If it is not always sorted, the fastest way is to create a copy of the list then remove duplicates and just call the max function in Collections. Making the copy is a really good idea - getters really shouldn't alter the collection they receive. (This includes sorting the given set).

private static List<Integer> getUniques(List<Integer> list) {
    HashMap<Integer, Boolean> flagMap = new HashMap<>();

    //Total Loop: O(N)
    for(Integer i : list){
        if(flagMap.containsKey(i)) flagMap.put(i, false); //O(1)
        else flagMap.put(i, true); //O(1)
    }

    ArrayList<Integer> result = new ArrayList<Integer>();

    //Total Loop: O(N)
    for(Integer i : list){
        if(flagMap.get(i)) result.add(i); //O(1)
    }
    return result;
}

public static Integer maxUnduplicatedVal(ArrayList<Integer> lst){
    List<Integer> lstCopy = getUniques(lst);
    return Collections.max(lstCopy);
}

This is still O(N), albiet with some extra space requirements.

Answer 2

Collections.frequency might be of use here...
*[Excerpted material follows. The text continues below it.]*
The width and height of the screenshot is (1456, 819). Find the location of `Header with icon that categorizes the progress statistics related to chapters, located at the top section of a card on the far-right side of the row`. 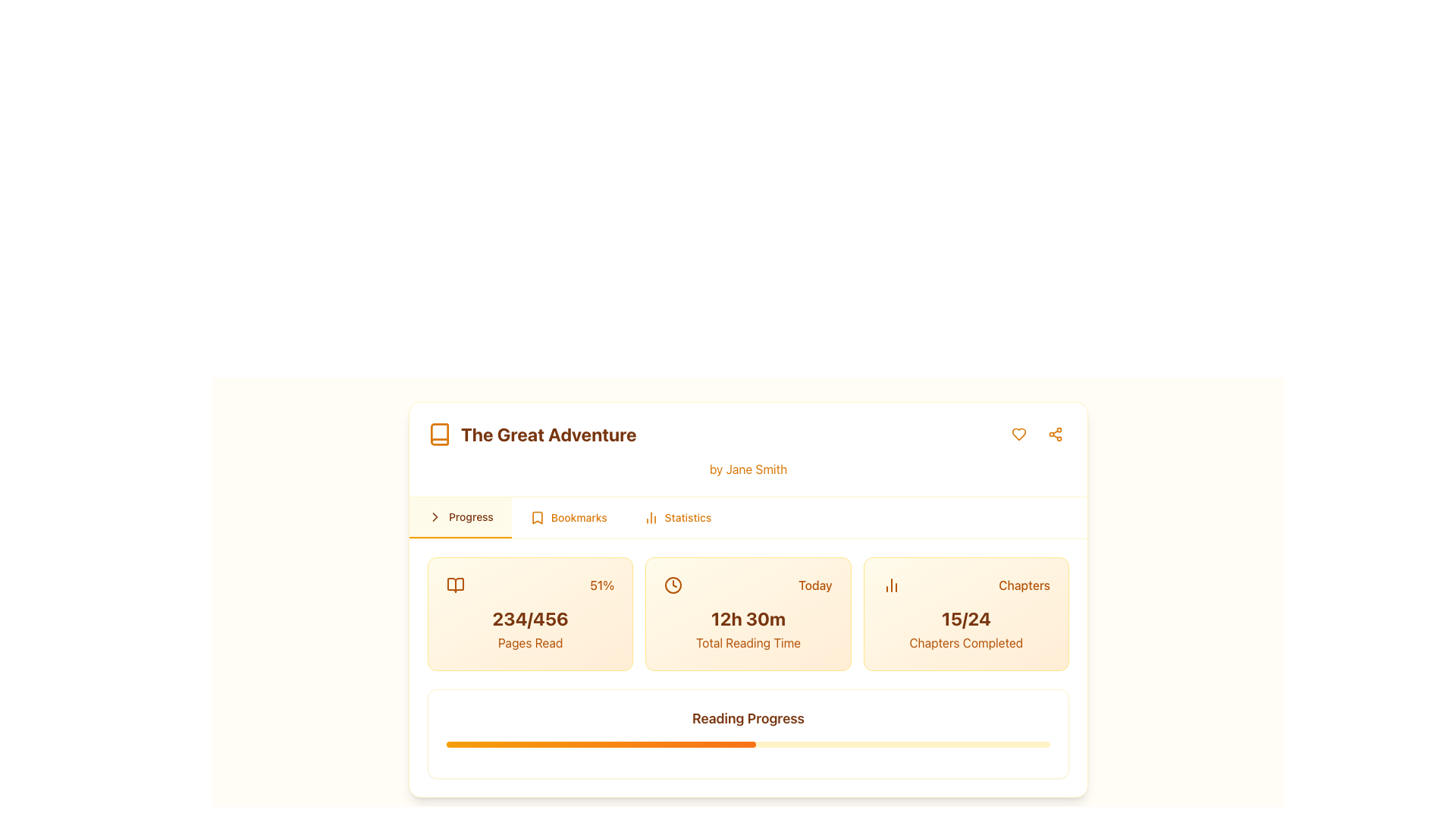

    Integer[] myArr = {3, 3, 3, 6, 7, 8, 8, 9, 9, 9}; // sample array
    ArrayList<Integer> myList = new ArrayList<Integer>(Arrays.asList( myArr ) );

    // creating a set from an ArrayList will remove any duplicate elements
    HashSet<Integer> mySet = new HashSet<Integer>(myList);

    /* Make sure list isn't empty or null here, etc. */

    Integer largest = null;

    // iterate through the set, ensuring you don't examine duplicates
    for ( Integer i : mySet ) {

        // if the frequency of that element is 1, we can compare it
        if ( Collections.frequency(myList, i) == 1 )
        {
            if ( largest == null )
            {
                largest = i; // base case
            } else if ( i > largest ) {
                largest = i;
            }
        }
    }

    System.out.println( "The largest non-duplicate is " + largest );
    // or return, etc.

Answer 3

The Best way is to find the unduplicated element in the sorted array of list of elements. Hence by doing this we can segregate the list of unduplicated elements and then we can find the largest in the list obtained.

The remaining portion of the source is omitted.